Location of spectroscopic probes in self-aggregating assemblies. II. The location of pyrene and other probes in sodium dodecyl sulfate micelles

The location of pyrene in sodium dodecyl sulfate (SDS) micelles is determined as a function of the aggregation number, N, by exploiting the fact that spin probes 5- and 16-doxyl stearic acid methyl esters (5DSE and 16DSE, respectively) are effective quenchers of pyrene fluorescence. The locations of the two spin probes are known from Part 1 of this series (J. Phys. Chem. B 2006, 110, 9791) and the distance between the probes and pyrene is determined by using a hydrodynamic theory to predict the quenching rate constant. The hydrodynamic theory requires the microviscosity of the regions through which the probe and pyrene diffuse.
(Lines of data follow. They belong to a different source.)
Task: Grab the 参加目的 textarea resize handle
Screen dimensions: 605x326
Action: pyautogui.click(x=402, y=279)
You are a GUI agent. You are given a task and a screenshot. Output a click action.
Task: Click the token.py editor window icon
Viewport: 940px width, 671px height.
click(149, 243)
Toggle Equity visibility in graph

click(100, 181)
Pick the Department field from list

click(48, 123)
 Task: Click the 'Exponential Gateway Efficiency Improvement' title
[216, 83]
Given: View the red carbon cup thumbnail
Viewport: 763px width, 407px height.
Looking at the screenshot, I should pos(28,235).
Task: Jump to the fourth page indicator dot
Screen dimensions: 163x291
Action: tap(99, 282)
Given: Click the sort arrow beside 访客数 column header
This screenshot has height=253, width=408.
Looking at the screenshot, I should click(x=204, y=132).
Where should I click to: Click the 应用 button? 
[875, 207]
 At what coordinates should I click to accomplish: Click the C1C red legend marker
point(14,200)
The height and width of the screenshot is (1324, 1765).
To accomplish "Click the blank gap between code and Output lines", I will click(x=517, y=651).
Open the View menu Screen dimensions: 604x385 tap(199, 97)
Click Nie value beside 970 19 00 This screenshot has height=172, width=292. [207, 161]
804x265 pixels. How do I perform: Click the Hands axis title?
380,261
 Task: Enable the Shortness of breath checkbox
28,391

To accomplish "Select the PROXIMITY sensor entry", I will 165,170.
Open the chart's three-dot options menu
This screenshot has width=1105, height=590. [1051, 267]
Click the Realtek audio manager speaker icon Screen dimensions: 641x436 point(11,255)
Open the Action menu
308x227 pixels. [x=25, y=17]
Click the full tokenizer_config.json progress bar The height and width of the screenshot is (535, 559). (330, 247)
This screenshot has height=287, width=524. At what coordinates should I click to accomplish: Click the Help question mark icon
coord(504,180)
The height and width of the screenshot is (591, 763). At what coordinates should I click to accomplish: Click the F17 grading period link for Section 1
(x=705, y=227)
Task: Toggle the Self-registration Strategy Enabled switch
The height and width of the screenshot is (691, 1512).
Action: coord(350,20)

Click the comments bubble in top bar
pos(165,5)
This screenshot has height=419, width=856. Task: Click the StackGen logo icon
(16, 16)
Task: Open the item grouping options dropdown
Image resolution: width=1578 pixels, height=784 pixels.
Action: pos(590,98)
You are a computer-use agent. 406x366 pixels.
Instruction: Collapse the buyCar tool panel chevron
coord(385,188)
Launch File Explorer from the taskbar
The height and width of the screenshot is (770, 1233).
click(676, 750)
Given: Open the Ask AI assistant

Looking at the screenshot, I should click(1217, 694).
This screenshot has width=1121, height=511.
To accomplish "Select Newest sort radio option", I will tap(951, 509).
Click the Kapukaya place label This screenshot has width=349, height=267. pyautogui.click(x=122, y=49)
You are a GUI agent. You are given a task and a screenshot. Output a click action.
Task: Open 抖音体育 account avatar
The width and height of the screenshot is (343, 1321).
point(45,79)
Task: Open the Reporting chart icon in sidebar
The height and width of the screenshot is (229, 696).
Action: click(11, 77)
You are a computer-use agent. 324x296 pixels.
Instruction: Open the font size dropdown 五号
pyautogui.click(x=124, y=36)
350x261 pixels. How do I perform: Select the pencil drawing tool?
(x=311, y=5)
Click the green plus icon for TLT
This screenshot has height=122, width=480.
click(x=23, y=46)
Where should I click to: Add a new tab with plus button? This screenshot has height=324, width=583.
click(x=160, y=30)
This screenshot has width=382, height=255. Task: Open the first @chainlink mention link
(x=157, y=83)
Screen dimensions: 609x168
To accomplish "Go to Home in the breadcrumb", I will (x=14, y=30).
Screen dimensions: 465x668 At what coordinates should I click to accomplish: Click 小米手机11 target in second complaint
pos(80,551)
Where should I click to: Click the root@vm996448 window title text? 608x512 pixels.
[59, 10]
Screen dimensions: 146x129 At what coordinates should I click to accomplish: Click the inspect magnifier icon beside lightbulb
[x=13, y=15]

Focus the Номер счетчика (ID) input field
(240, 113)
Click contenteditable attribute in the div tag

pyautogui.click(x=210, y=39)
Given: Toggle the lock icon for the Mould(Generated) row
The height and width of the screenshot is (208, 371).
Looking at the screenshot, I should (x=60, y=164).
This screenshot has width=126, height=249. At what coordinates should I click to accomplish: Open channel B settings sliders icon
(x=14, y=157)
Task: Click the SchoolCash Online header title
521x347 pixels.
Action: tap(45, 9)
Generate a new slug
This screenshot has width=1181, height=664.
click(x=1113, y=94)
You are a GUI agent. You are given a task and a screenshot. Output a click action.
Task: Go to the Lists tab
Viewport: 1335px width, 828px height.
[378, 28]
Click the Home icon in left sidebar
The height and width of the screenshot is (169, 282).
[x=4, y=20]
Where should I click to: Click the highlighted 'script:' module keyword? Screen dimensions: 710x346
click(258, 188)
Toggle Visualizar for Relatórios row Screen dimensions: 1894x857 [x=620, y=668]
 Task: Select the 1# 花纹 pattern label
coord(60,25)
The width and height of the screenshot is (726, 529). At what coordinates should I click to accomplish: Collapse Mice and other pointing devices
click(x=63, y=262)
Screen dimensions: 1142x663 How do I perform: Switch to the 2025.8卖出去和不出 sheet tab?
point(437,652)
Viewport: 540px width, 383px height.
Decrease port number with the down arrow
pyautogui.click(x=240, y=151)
The same spin probe that serves as quencher provides a measure of the microviscosity; thus, all the information needed to locate pyrene is available from each spin probe. Employing 5DSE, at N = 53, pyrene is found to diffuse through a zone 67% of which lies within the Stern layer and 33% in the core. As the micelle grows, due to increasing either the surfactant or added-salt concentration, this diffusion zone moves outward such that, at N = 130, near the sphere-rod transition, it lies approximately 75% within the Stern layer and 25% in the core. Employing 16DSE, the location of pyrene is within 0.4 A of that found from 5DSE at low values of N and within 0.8 A at high values. Full information required to locate pyrene by using the currently developed method is not yet available for other spin probes and other commonly employed quenchers; nevertheless, using a variety of strategies and reasonable assumptions leads to the same location of pyrene within the uncertainties of the method. All of the spectroscopic probes employed in this study are largely located within the polar shell of the micelles, the largest departure being about 4% of the diameter of the micelle.